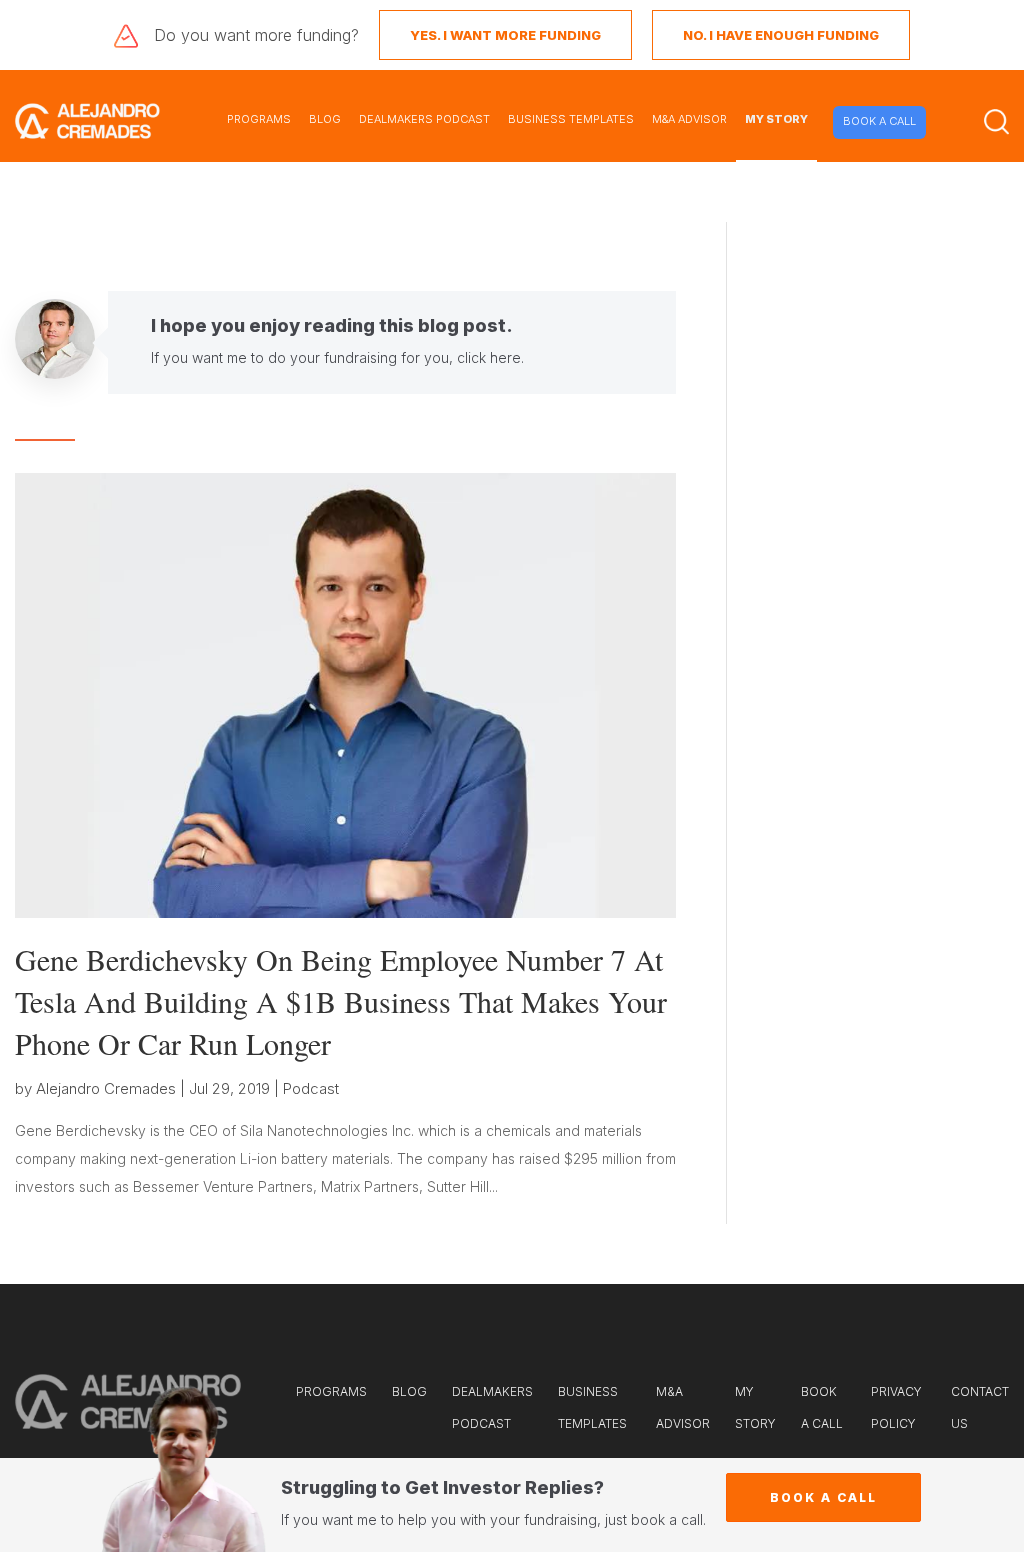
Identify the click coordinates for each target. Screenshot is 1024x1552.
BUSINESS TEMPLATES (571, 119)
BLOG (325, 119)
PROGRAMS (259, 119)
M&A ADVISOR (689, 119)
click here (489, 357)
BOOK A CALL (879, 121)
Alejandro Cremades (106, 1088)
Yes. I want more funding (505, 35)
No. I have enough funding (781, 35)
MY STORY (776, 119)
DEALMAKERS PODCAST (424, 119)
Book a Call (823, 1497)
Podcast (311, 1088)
********
Problem to solve: Exactly the lines from the one containing "click here (489, 357)" to the final line of the entries must be restated, and no others.

Output of the exercise:
click here (489, 357)
BOOK A CALL (879, 121)
Alejandro Cremades (106, 1088)
Yes. I want more funding (505, 35)
No. I have enough funding (781, 35)
MY STORY (776, 119)
DEALMAKERS PODCAST (424, 119)
Book a Call (823, 1497)
Podcast (311, 1088)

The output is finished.